Besides Dr. Tenma and Johan (who remains a mystery for the most part), there are also some other interesting characters that should have an interesting part in volumes to come. Eva Heinemann, the rich snob daughter of the now deceased Dr. Heinemann, is one who is consumed with wealth and power. She starts off as Dr. Tenma’s fiancée, drops him after he is no longer in the running for Head of Neurosurgery and finds a new promising doctor, only then to try and get him back after he is promoted. She’s also now most likely fueled with anger after her father’s death, and a little put off by Dr. Tenma after giving her the cold shoulder. She has that “ojo-sama” personality that could really becoming quite entertaining as she spins her devilish webs.

My favorite character so far though is the BKA agent, Inspector Lunge. The BKA is also known as Bundeskriminalamt, a federal police agency that is in charge of enforcing federal criminal law as well as working with local police. The death of Dr. Heinemann and the other doctors brings Lunge to Dr. Tenma’s presence, where he begins working Dr. Tenma with great skill and wit. The one thing that is interesting about Lunge is that while he interviews others, he makes typing motions with his fingers as though he is entering data through a keyboard onto his memory. He is able to recite exactly what anyone said no matter how long ago they spoke. It’s obvious that Lunge is going to provide some conflict and other good moments with Dr. Tenma and Johan in the future, and I can’t wait to see how their battle of wits plays out.

Finally arriving after initially being leaked a year ago, Naoki Urasawa’s smash hit thriller exceeds all my high expectations that have been brewing for quite a while. I was a little hesitant with grading this first volume so high, as I’m sure things will only get better and more intense, but as far as first volumes go this is one of the best I’ve read.

The psychological thriller type of story telling is very refreshing and works quite well in the sequential art format. The flow of the story is very engrossing, with the dialogue scripted in a way that feels quite rich and more mature than many other English manga titles out there. The German setting is also quite a treat and I can’t wait to see what Urasawa does with this backdrop and European landscape. Urasawa scripts quite a setup that neither overwhelms or feels rushed, achieving a nice balance with the necessary cliffhanger ending for a thriller type of story that left me gasping for more.

My small disappointment with this release lies more with how VIZ has handled the production.
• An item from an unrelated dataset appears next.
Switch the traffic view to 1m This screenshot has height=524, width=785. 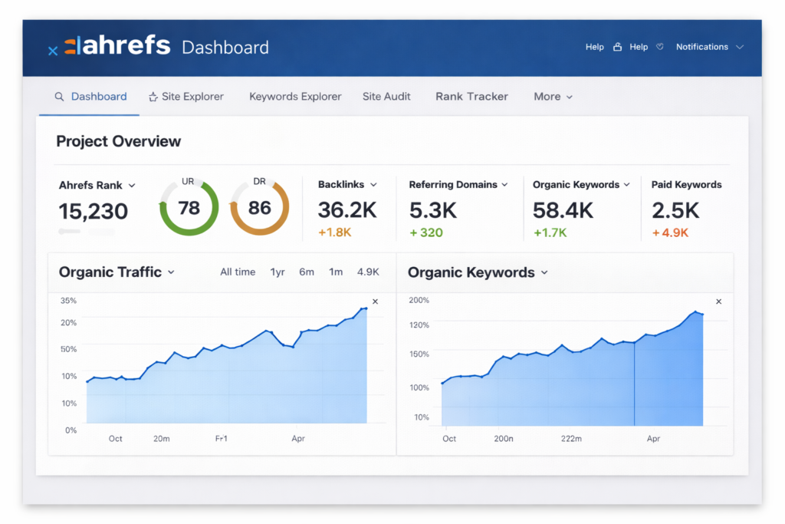click(x=333, y=272)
Perhaps I had my expectations too high, but the production values do not quite meet what I had expected for an imprint that had been marketed as “sophisticated”. The one time warp translation snafu was a tad frustrating as well, but I hope that the editing team will have more care in the future. Looking at future releases, it looks like the schedule will remain bi-monthly. Given the ongoing suspenseful, edge-of-your-seat type of storytelling with cliffhangers galore, this is very much appreciated.

Even with the small issues, it couldn’t ruin my enjoyment for this release that many have been waiting for for a long time. I have no doubt that this will be one of the top titles released in 2006, and I would highly recommend everyone checking it out.